Wooden Shipbuilding in the Netherlands

Published by justindemetri under ships, trips Edit This

With the bitter winter that the Netherlands is experiencing, I’m not sure just how many maritime museums and ships I will see, but  I do have plans to see a few. The easiest and first one on my list is to get aboard the Amsterdam, a museum ship replica of an East Indiaman that is docked close to the city’s Centraal Station. What sucks is that the National Maritime Museum, one of the best in the world, will be closed for renovation until at least 2010. Anyone got any contacts to get me a sneak peak tour?

Close to Amsterdam in the new province of Flevoland is the Batavia Werf, a shipbuilding musuem that has already built the replica VOC ship Batavia. They are about halfway through the construction of the De 7 Provinciën, a 17th century ship-of-the-line and I’m really looking forward to checking out shipbuilding on this scale.

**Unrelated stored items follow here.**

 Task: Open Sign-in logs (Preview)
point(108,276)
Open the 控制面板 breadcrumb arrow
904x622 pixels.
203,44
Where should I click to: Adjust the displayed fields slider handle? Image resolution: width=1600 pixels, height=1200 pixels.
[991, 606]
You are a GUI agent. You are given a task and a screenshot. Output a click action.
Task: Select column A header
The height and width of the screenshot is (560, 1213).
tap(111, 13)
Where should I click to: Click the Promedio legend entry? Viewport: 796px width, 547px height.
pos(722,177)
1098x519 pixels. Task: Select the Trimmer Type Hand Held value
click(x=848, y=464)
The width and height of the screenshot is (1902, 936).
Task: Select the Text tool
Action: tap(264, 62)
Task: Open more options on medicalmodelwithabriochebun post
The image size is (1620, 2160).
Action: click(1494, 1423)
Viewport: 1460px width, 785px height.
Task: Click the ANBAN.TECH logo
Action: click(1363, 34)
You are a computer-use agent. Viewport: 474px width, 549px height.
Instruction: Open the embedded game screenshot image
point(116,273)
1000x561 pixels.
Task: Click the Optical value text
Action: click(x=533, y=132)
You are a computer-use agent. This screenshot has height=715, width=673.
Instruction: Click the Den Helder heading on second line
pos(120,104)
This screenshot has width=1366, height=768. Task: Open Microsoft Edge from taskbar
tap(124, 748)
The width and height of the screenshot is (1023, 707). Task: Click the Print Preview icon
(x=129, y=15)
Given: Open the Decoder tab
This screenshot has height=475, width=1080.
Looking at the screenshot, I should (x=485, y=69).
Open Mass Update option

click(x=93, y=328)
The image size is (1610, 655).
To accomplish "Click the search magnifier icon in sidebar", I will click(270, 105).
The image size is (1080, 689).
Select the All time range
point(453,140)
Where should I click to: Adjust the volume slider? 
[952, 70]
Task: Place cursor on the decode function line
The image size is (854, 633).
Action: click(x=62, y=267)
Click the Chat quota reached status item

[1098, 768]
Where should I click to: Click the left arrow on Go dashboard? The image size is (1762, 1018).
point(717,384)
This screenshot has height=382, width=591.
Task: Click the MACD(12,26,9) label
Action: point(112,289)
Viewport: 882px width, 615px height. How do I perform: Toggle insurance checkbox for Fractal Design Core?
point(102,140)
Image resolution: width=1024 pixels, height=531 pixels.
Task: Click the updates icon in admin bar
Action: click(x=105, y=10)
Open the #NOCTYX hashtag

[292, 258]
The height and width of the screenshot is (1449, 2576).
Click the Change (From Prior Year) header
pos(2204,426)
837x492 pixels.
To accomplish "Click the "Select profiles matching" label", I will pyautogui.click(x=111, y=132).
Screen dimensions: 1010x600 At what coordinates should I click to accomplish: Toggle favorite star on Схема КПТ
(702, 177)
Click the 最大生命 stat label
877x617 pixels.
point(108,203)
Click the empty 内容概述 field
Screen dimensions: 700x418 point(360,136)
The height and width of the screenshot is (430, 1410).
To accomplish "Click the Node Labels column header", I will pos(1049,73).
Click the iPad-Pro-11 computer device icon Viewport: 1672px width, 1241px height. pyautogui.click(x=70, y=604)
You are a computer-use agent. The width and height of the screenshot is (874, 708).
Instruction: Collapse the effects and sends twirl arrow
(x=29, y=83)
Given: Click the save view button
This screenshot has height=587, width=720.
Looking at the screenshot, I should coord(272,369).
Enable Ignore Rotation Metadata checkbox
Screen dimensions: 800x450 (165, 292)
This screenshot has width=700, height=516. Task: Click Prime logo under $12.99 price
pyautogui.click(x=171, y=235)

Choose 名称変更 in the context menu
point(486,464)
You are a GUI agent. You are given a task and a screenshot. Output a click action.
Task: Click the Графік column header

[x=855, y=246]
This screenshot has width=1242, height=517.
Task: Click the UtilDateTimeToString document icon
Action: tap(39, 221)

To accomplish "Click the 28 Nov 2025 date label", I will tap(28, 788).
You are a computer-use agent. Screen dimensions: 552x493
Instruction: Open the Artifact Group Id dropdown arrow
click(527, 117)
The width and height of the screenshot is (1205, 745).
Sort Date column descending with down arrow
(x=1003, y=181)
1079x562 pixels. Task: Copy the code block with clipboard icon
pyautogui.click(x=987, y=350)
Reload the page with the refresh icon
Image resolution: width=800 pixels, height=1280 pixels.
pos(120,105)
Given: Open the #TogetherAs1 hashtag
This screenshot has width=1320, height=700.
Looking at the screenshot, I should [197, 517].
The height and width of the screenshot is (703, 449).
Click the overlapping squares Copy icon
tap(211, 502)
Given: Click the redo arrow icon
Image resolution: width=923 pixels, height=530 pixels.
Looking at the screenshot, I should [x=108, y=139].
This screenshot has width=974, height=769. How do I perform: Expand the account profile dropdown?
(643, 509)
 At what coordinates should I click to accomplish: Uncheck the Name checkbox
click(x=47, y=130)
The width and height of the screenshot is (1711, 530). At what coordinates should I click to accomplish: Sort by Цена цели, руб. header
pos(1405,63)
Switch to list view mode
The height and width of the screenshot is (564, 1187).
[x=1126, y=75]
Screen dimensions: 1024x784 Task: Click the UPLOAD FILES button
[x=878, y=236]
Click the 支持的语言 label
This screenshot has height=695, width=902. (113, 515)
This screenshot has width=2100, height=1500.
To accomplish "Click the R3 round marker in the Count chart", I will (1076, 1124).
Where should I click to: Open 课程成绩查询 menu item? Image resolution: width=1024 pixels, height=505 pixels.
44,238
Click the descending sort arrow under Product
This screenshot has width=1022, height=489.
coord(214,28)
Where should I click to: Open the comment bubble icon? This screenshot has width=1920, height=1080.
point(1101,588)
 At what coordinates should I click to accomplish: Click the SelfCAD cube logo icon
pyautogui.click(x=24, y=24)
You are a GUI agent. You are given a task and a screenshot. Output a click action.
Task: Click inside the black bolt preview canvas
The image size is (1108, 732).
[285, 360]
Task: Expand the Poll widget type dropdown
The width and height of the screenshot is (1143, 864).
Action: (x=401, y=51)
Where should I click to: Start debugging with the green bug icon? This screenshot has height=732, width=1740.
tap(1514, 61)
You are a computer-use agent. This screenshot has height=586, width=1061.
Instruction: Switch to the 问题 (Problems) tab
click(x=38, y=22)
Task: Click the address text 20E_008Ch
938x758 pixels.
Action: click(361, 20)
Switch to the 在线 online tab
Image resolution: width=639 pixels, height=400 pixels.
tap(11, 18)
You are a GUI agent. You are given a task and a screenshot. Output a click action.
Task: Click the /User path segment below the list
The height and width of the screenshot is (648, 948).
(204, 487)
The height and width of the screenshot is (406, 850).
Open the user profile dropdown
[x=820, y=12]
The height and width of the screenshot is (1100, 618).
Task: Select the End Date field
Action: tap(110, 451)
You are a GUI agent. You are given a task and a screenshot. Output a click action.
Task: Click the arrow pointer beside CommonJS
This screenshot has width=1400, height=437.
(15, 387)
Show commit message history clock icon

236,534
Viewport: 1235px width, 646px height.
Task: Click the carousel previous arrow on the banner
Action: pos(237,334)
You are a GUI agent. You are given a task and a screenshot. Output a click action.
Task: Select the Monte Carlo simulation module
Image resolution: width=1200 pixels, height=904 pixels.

For my daytrip to Rotterdam that I have planned there is another ship being built in the section known as Delfthaven - where some of the Pilgrims departed on their way to the New World. There the 18th century ship-of-the-line De Delft, is currently being built year-round by a group of about 200 volunteers. Besides getting to take a look at traditional shipbuilding, I will also hopefully get some great view of Rotterdam’s busy harbor - The biggest in Europe and I believe second only to Shanghai.

These are the biggest projects I’m going to visit, but hopefully I’ll have time and money to see more Dutch maritime heritage while I’m there…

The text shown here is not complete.